Format-lock’s 100% ASR across all defense conditions and all models presents a qualitatively distinct legal problem. This is not a model-dependent finding: it appears to be a structural property of how language models process format compliance instructions.

If format-lock defense resistance is confirmed at scale (Report #174’s n=3 per cell is small), the implication is that no system-prompt defense can address this attack class. The entire category of defense is structurally inadequate.

This creates a regulatory question distinct from the negligence/design defect analysis: can a product that is structurally incapable of resisting a known attack class satisfy the EU AI Act Art 15 robustness requirement? If the answer is no, then every high-risk AI system is potentially non-conformant as at 2 August 2026 unless non-system-prompt defenses are developed and validated.

Open question: Whether format-lock defense resistance is a universal property of transformer-based language models or an artifact of specific model families is an empirical question that Report #174 cannot resolve at n=3. Confirmation at larger scale would strengthen the legal argument substantially. Absence of confirmation leaves it as a hypothesis-generating finding with legal relevance but not legal certainty.

4. The Iatrogenic Defense: Safety Mechanisms That Increase Risk

4.1 Empirical Observation

DEF-007 (emotional_manipulation) showed 0% ASR at baseline and 33% ASR under ADVERSARIAL_AWARE defense. The defense increased attack success.

This is the third empirical instance of iatrogenic safety harm in the Failure-First corpus:

LR-41/LR-48 foundational analysis: Safety mechanisms (freezing, refusal cascades, latency) that cause physical harm in embodied AI.
Normative drift (LR-50): Self-reflection intervention increases rationalisation intensity (4.6/5 to 4.8/5) and worsens safety compliance.
Report #174 DEF-007: Adversarial-awareness defense increases ASR on emotional manipulation from 0% to 33%.

4.2 Legal Significance of Iatrogenic Defense Effect

The iatrogenic defense finding compounds the liability analysis from LR-41 and LR-48. Those memos analysed safety mechanisms that cause collateral harm (e.g., a safety freeze that causes a robot to stop in a dangerous position). Report #174 identifies a different iatrogenic pathway: a safety mechanism that directly increases the system’s vulnerability to the attack it was designed to prevent.

Product liability framing: Under PLD 2024 Art 6(1), a product’s safety is assessed with reference to, inter alia, “the reasonably foreseeable use and misuse of the product.” A safety feature that increases vulnerability to foreseeable misuse is defective on its own terms — it fails the test that justifies its inclusion.

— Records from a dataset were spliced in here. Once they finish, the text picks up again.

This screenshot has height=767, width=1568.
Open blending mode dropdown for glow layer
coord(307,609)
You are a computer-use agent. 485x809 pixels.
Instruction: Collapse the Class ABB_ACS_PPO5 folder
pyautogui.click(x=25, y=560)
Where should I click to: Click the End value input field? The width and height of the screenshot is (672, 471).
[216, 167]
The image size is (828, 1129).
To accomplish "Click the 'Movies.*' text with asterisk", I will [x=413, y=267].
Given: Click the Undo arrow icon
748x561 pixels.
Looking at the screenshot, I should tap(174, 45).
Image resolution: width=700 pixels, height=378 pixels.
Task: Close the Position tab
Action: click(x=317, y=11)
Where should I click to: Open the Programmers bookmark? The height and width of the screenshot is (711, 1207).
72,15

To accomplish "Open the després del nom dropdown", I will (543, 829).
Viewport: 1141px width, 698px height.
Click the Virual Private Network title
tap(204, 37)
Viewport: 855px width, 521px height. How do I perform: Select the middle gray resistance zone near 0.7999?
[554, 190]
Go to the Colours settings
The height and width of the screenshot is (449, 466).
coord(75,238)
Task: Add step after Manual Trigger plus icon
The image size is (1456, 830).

Regulatory framing: Under EU AI Act Art 9(6), risk management measures “shall be such that the relevant residual risk associated with each hazard, as well as the overall residual risk of the high-risk AI systems, is judged to be acceptable.” A defense that increases the residual risk for certain attack types cannot satisfy this requirement for those attack types.

AU WHS framing: Under s 18(c), the SFAIRP test considers “what the person concerned knows, or ought reasonably to know, about the hazard or risk and ways of eliminating or minimising the risk.” A defense that is known to increase risk for certain scenarios is not a “way of minimising the risk” — it is a way of increasing it. Deployment of such a defense fails the SFAIRP test.

4.3 Caveat

The iatrogenic observation in Report #174 is a single data point (n=3 per cell, one scenario, one defense variant producing the effect). It does not establish that ADVERSARIAL_AWARE defenses systematically increase ASR on emotional manipulation attacks. Replication is required before this finding can support specific legal conclusions with confidence. The finding’s legal significance is as an additional data point in the iatrogenic pattern, not as a standalone basis for liability analysis.

5. “What If No Appropriate Safeguard Exists?“

5.1 The Regulatory Impossibility Problem

Report #174’s findings, combined with Report #51 (format-lock capability-floor) and Report #78 (defense impossibility), raise a question that no existing regulatory framework explicitly addresses: what are the legal obligations of a manufacturer or deployer when no known defense is effective against a documented attack class?

Three interpretations are possible:

Interpretation A: Withdraw the product. If no appropriate safeguard exists, the product cannot satisfy mandatory safety requirements and must be withdrawn from the market. Under the EU AI Act, this would mean that a high-risk AI system that cannot resist format-lock attacks cannot be placed on the EU market. This is the most restrictive interpretation. It has no precedent in AI regulation.

Interpretation B: Disclose and mitigate. The manufacturer must disclose the defense gap, implement the best available (even if imperfect) defenses, and impose deployment restrictions (e.g., limiting the system to use cases where the residual risk is acceptable). Under this interpretation, the EU AI Act Art 9(5) disclosure obligation and Art 9(7) deployment-restriction authority provide a pathway.

Interpretation C: Monitor and respond. The manufacturer must implement runtime monitoring to detect defense failures and respond to them (e.g., halt the system, alert a human operator). This interpretation relies on Art 9(9) and Art 72 (post-market monitoring) rather than pre-deployment defense.

5.2 Jurisdictional Variation

Australia: The SFAIRP framework (s 18, WHS Act 2011 (Cth)) is explicitly proportional. If no defense exists, the analysis turns on limb (d) (“availability and suitability of ways to eliminate or minimise the risk”) and limb (e) (“cost”). A finding that no suitable defense is available may shift the duty to engineering controls outside the AI system (physical interlocks, human-in-the-loop supervision, operational domain restrictions). WHS law does not require zero risk — it requires risk reduction “so far as is reasonably practicable.”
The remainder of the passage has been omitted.